We removed the check from the design. The final set of limits stayed at the layers where they naturally belonged — per question, per row, per column — and the aggregate took care of itself.
This was the turning point for how we thought about limits. The previous incidents had taught us that limits needed to exist. This one taught us something subtler: where you enforce a limit matters more than the limit itself. A cap enforced at the wrong layer is just a new bottleneck. A cap guaranteed by composition is free.
The best limits are the ones the system already guarantees. If a cap can be derived from lower-level constraints, enforcing it again at runtime is overhead with no benefit.

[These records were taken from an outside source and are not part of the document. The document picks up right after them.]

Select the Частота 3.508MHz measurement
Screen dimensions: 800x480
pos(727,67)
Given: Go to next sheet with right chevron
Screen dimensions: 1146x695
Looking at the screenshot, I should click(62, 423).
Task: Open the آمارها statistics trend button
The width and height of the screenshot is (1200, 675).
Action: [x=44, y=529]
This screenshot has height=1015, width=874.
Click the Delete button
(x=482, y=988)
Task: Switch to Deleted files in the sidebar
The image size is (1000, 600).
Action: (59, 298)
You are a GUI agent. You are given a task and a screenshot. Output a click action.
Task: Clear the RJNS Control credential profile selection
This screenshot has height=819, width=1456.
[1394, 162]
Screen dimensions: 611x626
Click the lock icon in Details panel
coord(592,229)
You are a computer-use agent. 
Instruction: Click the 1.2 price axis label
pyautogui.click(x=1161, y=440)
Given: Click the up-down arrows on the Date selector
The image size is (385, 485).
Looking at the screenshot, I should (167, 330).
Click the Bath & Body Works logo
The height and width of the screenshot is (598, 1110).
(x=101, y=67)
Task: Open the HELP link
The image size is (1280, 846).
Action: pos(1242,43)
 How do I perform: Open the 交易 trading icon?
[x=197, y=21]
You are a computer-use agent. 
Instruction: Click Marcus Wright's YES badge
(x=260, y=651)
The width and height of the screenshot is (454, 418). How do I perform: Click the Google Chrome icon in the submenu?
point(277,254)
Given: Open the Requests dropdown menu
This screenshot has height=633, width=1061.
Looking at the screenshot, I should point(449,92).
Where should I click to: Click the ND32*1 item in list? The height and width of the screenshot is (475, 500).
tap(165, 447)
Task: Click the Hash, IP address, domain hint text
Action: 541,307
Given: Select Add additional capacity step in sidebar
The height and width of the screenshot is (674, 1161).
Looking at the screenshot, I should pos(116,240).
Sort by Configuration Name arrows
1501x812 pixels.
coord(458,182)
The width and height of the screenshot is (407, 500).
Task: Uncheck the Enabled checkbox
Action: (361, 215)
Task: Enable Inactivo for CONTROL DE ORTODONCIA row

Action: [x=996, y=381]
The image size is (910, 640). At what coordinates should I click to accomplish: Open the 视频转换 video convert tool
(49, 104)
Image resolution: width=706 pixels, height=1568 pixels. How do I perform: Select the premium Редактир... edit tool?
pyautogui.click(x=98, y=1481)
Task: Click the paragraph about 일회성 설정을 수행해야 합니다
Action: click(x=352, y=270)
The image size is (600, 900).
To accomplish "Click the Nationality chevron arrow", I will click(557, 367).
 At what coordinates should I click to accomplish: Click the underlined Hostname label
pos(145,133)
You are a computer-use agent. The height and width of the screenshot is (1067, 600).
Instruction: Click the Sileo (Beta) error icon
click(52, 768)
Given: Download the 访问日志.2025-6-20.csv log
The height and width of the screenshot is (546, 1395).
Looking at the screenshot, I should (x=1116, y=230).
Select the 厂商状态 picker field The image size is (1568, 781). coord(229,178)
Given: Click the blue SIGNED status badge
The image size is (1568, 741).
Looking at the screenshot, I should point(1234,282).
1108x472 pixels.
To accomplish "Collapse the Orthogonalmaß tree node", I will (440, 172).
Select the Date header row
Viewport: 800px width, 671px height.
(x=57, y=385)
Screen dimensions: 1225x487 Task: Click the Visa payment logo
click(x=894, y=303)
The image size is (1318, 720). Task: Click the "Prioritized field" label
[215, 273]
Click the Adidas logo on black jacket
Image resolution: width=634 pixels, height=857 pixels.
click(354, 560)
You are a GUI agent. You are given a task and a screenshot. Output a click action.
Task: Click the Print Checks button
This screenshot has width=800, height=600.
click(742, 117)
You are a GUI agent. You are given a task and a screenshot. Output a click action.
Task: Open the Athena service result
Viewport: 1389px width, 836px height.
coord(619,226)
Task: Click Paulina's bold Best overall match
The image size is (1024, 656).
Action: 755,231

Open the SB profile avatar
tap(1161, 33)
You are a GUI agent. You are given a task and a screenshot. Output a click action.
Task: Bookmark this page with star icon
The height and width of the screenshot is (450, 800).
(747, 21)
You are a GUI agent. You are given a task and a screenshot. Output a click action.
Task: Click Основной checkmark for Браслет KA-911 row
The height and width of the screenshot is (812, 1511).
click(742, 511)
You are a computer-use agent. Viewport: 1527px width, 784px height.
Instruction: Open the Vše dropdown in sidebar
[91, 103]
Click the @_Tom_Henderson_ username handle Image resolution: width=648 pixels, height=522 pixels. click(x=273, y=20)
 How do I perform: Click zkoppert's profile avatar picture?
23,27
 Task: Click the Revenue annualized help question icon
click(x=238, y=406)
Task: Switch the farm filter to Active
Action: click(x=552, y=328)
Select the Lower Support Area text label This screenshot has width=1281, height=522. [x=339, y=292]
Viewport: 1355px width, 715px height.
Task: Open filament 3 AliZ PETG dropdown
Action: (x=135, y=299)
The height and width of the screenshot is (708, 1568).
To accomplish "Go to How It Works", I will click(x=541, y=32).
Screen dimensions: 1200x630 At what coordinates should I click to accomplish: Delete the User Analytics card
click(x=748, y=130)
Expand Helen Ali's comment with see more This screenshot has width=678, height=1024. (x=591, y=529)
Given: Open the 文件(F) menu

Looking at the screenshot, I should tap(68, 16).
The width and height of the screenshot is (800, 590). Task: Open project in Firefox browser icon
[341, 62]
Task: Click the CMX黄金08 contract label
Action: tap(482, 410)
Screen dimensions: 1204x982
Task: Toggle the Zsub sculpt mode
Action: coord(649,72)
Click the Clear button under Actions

🧠 A Better Mental Model for Limits
After three incidents and one near-miss, limits stopped being ad-hoc reactions and became a design vocabulary.
| What kind of limit | If you don’t set it… |
|---|---|
| Input — what the system accepts | One request’s CPU work starves the event loop |
| Output — what ends up on the page | The browser enforces its own limits, silently, on your users |
| Active state — how much is alive at once | The UI feels broken without technically being broken |
| Composition — aggregates derived from lower-level caps | You build a runtime check the system didn’t need |
| Enforcement — where the limit lives | The right limit becomes the new bottleneck |
Two of these matter most. Composition saves you the most work — the best limits are the ones you don’t have to enforce. Enforcement is the easiest to get wrong — the right limit in the wrong place is still a bottleneck.
And underneath all of them: stress testing is how you find out whether your limits actually hold. Without it, production does the testing for you.
✅ Limits Are Guarantees
By the time we were done, we understood limits weren’t a constraint we had to add to the product. They were a set of guarantees we already needed:
- One user’s actions can’t slow down the experience for everyone else.
- The browser doesn’t silently enforce its limits on your users.
- The interface stays responsive no matter how much data it holds.
- Your safety checks don’t become the bottleneck they were meant to prevent.
That reframing changed how we designed features. “What’s the limit?” moved from one of the last questions in a design doc to one of the first.
If you don’t define limits deliberately, your system will discover them accidentally — in production, under load, at the worst possible time.